Gameplay

I couldn't help but be drawn to the description of this game's Steam page, which is a first for my reviews and not necessarily an indictment, but I was at least hoping for the word "triangle" or some allusion to triangles since this game has so many triangles. There was a very dramatic intro scene where the triangle lost all their shape friends, and overall the game is a lot more dramatic than I can seem to understand, as well as my Pilgrim, who blankly jaunts along as my mindless thrall in this abstract anglo-verse. Once I return the shape disciples to triang-god, the Pilgrim is begone from this camera, his role fulfilled.

Game

The game has a smooth arc of Mind game fun by paring down the spotter techniques of the point-and-click genre into a polyomino set, which ends up putting the Land on the altar by design. Every shape and camera structure follows in service to the Pilgrim and not me; the game of the spotter rather than the mind of the explorer.

Gaming

While it is a reimagining of "hidden object" games as you say, I'd say that point-and-click adventures beat you to the punch, where the "hidden object" is a hidden context of objects across different screens.
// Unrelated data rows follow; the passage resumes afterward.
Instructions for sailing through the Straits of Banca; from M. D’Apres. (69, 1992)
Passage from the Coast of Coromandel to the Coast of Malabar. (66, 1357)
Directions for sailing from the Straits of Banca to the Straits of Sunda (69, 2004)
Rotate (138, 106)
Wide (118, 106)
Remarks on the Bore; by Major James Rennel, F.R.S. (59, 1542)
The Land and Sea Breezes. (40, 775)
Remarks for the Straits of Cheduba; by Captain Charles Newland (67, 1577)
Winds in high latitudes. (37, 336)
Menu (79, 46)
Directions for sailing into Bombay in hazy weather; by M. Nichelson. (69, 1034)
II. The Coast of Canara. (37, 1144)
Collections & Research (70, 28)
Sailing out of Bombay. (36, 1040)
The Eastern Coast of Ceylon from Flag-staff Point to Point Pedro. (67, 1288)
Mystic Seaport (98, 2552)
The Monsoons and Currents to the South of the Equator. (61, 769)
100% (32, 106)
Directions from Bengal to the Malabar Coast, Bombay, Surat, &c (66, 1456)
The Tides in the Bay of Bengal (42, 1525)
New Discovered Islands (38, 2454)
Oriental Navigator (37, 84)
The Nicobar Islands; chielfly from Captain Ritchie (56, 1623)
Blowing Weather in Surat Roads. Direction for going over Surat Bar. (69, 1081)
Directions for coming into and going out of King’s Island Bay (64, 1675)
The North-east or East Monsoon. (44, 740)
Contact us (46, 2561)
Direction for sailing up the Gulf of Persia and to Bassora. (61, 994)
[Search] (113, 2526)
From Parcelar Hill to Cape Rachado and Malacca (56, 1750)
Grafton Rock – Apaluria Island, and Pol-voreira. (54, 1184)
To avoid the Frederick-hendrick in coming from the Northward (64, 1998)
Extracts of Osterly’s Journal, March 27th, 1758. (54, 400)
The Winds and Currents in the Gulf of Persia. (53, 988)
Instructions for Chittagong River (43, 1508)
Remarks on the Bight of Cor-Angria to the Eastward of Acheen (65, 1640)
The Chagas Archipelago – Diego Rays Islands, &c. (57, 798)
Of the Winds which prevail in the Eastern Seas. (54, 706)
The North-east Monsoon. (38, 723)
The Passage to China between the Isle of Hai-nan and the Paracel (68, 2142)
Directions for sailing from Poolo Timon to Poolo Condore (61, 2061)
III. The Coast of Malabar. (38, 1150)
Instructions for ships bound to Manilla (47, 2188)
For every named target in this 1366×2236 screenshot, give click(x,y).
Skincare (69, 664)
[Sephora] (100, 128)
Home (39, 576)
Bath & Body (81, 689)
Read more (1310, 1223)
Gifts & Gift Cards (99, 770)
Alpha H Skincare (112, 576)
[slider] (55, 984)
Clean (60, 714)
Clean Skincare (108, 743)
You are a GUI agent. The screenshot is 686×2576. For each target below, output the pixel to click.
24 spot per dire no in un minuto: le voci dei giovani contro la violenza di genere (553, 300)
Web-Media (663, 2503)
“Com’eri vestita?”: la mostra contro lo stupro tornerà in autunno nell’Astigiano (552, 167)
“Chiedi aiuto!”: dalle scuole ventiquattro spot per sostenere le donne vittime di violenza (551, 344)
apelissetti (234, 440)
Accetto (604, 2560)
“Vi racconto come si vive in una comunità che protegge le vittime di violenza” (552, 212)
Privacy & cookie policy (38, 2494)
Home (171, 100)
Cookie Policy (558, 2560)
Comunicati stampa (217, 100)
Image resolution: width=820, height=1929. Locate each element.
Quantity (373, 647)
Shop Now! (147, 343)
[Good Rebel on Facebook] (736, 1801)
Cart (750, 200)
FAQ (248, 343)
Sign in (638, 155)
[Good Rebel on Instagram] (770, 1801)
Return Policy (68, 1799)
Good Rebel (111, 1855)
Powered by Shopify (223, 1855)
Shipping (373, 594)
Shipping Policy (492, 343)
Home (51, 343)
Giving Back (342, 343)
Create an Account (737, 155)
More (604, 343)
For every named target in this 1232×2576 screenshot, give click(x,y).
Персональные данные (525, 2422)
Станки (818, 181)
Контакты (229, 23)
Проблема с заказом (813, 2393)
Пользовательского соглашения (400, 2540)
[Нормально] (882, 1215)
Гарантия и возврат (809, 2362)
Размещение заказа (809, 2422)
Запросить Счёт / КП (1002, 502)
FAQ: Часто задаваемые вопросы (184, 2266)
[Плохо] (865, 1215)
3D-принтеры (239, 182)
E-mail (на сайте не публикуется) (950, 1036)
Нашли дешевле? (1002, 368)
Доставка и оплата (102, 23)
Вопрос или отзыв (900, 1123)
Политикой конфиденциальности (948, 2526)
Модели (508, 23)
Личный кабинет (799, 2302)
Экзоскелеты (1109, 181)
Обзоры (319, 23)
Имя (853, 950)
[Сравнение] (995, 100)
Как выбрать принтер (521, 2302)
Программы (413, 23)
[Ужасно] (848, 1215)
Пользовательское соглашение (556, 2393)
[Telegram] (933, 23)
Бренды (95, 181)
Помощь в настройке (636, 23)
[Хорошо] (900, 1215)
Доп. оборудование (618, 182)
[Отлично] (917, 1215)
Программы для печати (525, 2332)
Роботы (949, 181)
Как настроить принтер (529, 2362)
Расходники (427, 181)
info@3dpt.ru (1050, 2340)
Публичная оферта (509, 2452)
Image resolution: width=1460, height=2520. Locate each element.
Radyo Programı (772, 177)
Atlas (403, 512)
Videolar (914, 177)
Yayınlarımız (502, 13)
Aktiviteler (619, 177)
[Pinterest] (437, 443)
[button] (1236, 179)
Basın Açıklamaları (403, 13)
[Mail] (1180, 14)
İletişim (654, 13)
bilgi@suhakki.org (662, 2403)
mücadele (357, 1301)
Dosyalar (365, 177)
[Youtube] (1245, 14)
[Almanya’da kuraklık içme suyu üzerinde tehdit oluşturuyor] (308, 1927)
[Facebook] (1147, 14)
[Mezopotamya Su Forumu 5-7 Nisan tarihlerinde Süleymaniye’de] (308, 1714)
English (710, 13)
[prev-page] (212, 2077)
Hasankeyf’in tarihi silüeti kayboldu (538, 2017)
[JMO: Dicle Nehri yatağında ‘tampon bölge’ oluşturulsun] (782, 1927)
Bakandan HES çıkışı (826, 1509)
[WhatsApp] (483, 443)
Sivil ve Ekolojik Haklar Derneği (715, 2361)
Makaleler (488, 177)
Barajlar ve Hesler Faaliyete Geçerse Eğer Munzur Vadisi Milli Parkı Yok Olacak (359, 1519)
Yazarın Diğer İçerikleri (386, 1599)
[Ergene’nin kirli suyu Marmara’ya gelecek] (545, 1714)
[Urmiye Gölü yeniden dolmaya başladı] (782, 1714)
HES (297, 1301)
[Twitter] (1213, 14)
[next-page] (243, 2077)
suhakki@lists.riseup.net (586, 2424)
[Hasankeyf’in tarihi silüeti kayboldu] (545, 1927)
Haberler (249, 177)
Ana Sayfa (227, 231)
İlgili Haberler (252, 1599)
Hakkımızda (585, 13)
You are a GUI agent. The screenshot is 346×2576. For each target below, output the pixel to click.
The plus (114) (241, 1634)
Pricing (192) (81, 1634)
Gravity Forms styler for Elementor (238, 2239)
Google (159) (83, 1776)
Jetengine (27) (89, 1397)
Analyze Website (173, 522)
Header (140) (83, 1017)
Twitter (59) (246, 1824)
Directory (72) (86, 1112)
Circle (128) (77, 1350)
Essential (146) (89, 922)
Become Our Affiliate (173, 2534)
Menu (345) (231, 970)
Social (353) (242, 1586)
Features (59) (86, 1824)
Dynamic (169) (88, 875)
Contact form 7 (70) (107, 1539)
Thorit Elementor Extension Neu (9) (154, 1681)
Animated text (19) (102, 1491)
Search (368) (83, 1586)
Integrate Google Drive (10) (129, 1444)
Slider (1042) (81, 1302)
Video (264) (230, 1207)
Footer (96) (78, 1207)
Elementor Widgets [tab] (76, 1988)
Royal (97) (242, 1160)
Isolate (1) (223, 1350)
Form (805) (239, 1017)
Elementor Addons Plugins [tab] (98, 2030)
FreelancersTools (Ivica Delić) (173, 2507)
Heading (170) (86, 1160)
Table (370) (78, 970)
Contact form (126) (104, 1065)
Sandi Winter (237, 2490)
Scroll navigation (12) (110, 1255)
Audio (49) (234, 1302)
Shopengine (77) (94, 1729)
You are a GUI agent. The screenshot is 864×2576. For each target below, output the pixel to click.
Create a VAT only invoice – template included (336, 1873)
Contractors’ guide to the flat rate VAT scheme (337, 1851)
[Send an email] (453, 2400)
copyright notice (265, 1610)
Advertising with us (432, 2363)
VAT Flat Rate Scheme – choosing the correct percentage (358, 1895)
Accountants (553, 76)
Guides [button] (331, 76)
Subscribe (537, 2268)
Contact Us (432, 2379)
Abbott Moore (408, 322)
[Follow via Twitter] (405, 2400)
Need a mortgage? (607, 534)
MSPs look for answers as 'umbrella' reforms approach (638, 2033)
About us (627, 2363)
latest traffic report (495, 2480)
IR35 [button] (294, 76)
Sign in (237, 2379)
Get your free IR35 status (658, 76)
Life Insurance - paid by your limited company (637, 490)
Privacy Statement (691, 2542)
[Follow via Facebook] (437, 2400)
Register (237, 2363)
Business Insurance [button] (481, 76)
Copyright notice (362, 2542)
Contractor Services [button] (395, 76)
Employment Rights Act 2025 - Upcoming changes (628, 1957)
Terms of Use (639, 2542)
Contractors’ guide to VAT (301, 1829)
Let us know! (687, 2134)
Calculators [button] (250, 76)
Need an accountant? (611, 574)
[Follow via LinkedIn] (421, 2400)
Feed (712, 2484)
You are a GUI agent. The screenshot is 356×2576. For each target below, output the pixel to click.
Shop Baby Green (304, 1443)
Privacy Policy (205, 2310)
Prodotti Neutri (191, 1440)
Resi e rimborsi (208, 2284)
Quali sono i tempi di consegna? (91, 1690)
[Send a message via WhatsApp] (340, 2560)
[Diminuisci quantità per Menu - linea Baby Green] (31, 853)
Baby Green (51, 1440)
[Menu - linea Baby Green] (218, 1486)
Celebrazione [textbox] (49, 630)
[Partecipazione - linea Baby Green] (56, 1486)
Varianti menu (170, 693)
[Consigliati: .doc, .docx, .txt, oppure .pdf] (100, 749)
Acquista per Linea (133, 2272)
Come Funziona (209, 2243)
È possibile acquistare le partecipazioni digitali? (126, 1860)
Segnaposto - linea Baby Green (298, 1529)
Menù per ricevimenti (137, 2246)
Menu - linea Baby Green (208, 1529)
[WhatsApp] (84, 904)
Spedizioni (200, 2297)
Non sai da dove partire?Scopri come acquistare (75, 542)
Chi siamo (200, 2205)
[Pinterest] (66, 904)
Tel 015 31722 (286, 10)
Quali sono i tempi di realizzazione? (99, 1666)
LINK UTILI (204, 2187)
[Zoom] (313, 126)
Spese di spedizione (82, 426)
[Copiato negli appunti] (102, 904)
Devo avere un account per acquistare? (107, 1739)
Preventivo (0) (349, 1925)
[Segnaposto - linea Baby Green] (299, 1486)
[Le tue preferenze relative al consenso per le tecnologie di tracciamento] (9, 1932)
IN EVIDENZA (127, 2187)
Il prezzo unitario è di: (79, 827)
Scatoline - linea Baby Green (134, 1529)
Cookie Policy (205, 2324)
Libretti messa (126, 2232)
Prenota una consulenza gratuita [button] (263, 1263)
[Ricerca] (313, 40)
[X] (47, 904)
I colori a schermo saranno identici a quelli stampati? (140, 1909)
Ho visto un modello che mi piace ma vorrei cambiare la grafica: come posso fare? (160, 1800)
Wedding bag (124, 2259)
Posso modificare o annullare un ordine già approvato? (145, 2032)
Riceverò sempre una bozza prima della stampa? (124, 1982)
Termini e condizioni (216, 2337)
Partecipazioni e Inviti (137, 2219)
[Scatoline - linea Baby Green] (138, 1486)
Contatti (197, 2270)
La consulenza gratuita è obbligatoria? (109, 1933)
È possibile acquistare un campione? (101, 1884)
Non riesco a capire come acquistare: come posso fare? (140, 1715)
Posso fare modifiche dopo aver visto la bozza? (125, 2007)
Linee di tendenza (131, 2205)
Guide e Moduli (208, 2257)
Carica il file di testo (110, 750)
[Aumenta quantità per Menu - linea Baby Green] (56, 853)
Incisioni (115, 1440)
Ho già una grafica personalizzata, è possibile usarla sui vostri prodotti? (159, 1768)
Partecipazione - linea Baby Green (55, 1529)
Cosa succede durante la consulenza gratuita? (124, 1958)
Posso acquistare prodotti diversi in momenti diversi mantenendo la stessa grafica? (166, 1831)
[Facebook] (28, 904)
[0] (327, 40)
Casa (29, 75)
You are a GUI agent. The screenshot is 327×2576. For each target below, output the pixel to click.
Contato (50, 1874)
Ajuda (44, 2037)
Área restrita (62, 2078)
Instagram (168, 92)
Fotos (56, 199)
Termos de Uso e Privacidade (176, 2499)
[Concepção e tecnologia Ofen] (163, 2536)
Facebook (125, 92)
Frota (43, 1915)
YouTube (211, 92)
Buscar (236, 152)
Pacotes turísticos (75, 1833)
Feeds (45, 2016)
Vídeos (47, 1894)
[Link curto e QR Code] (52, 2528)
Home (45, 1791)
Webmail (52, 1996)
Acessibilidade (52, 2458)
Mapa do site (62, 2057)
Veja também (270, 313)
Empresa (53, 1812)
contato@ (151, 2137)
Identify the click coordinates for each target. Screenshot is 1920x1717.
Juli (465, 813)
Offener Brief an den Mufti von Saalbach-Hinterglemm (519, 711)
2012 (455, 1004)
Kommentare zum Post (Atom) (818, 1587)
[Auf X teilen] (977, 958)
Gorogoa inverts the concept by making the panel perspectives themselves as the object to be scrutinized, less so than the diverse objects placed within them. Unpacking removes the attention from the mechanics of the spotter entirely and instead places it on a Heart game, on the revealing of an important object; what it means for the unseen characters to own it and for the player to consider such things about every object in their possession. Lots of puzzle games like Braid make a passive attempt at delivering a narrative, which more easily runs the risk of getting ignored without a writer's reputation to back them up; even if some exposition may have been appreciated, it's perhaps equally appreciated that you prevented it from cluttering a small & simple experience.